Ms. Hempel Chronicles
A PEN/Faulkner Award Finalist
A Story Prize Notable Book of 2008
Named a Best Book of 2008 by the Los Angeles Times, Amazon, the Hartford Courant, Heeb Magazine, Newsday, Salon, the Arizona Republic, and Kirkus Reviews.
Ms. Hempel Chronicles is, at heart, a coming-of-age story, except that “coming of age,” in Sarah Bynum’s hands, equals realizing that one never does officially come of age. Reading the book is like being dropped back in the seventh grade and understanding, not unhappily, that junior high doesn’t ever actually end. Story after story offers up pitch-perfect portraits of children and adults alike, by turns hilarious and affecting.
This book prizes literature and language. It celebrates adolescence, and ennobles the profession of teaching. It redeems the irredeemable 7th grade. I was profoundly moved by this book and am grateful to its author for reminding me of the true pleasures of those enduring and combustible combined forces.
- Antonya Nelson, judges’ citation, PEN/Faulkner Award for Fiction
When I opened this utterly charming novel, I fell in love with it, as one is meant to.
Such a beautiful book is “Ms. Hempel Chronicles,” the kind that gives its reader profound insights into ordinary, everyday life. The more such insights we have, the better able we are to really live, and not just go through the motions…. “Ms. Hempel Chronicles” is a deeply affecting book because it reveals that human beings, because we are human, often feel many different emotions at once. We take on roles we are not always, strictly or bureaucratically speaking, qualified to perform. And yet, our vulnerability, our confusion often makes us infinitely more capable of empathizing with and relating to others.
Los Angeles Times
In the dwindling market for literary fiction, many short-story writers have corralled their tales into the so-called “novel-in-stories,” with results that often fail to satisfy on both fronts. A great short story is one in which every sentence matters, often hinging on a singular turning point, ending in a way that is “surprising and inevitable” as Flannery O’Connor said. It’s hard to repeat this act without repeating tricks, and to have these stories add up in a meaningful way that mimics the arc of the novel. No wonder more writers don’t pull it off. But Sarah Shun-lien Bynum has, in her marvelous new book, “Ms. Hempel Chronicles.”

Collected data:
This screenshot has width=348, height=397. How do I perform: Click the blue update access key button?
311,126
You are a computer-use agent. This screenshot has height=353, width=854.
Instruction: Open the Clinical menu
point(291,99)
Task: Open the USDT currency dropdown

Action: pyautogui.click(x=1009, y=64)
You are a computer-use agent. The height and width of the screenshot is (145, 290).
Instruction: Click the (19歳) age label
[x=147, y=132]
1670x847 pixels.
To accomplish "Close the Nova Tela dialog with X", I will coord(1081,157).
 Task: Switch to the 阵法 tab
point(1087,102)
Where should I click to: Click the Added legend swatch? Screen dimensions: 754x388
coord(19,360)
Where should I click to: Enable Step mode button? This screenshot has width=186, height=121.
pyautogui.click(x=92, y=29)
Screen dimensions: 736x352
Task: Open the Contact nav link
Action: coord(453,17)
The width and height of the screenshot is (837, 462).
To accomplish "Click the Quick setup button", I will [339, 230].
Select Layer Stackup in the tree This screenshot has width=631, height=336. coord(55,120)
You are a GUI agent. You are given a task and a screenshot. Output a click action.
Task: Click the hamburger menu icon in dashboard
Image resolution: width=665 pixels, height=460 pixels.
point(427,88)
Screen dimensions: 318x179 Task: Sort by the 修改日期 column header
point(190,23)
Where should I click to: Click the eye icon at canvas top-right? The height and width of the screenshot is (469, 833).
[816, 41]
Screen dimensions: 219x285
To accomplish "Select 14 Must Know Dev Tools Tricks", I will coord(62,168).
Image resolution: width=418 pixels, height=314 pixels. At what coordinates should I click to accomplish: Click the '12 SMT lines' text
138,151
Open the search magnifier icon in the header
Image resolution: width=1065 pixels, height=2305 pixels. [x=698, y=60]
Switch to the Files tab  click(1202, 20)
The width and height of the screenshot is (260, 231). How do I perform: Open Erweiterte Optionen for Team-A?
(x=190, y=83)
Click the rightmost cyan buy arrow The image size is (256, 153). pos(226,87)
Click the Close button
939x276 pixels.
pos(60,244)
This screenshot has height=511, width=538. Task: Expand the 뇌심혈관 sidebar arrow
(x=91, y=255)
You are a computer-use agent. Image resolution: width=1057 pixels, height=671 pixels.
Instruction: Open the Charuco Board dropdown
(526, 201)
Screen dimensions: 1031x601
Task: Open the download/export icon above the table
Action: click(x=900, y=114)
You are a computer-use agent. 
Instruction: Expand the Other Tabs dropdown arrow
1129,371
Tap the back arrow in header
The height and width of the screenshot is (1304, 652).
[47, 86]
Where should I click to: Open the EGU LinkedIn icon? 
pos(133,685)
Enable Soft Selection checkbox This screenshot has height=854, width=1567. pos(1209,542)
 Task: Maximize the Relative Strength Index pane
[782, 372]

◆ **EXERCISE REQUIREMENTS**: Continue the page praising Ms. Hempel Chronicles, starting right after its final sentence.

◆ **TASK OUTPUT**:
San Francisco Chronicle
Teachers, take note: You’ve got an articulate new advocate in novelist Sarah Shun-lien Bynum. Bynum’s “Ms. Hempel Chronicles” is not only a warm-hearted novel-in-stories about a young 7th-grade teacher navigating the final passage to her own adulthood even as she ushers her students through the tricky narrows of adolescence; it is also a testament to how hard – and important – the work of teaching is.
In her first novel, “Madeleine Is Sleeping,” a 2004 National Book Award finalist, Bynum uses an unorthodox sequence of short, shimmering prose poems to convey a sleeping adolescent’s at-times surreally mystical dreams and fantasies. “Ms. Hempel Chronicles” is more traditional in form – eight delicately linked stories about Beatrice Hempel – but no less impressive.
Christian Science Monitor
Sarah Shun-lien Bynum enchants with “Ms. Hempel Chronicles.”
Bynum’s dreamy, experimental debut, “Madeleine Is Sleeping,” earned a 2004 National Book Award nomination. In her second book, her prose tacks traditional but sacrifices none of its lilting charm. Ms. Hempel is a seventh-grade teacher besotted by her students but ambivalent about her profession; Bynum’s portrayal makes this humanist appealingly human. It’s a pleasure to be in her class.
Nimble and entertaining…. The deftness with which she observes and describes her world and its inhabitants is so engaging that…”Ms. Hempel Chronicles” works as an account of how nostalgia – both for what was and might have been – can generate a thousand mercies.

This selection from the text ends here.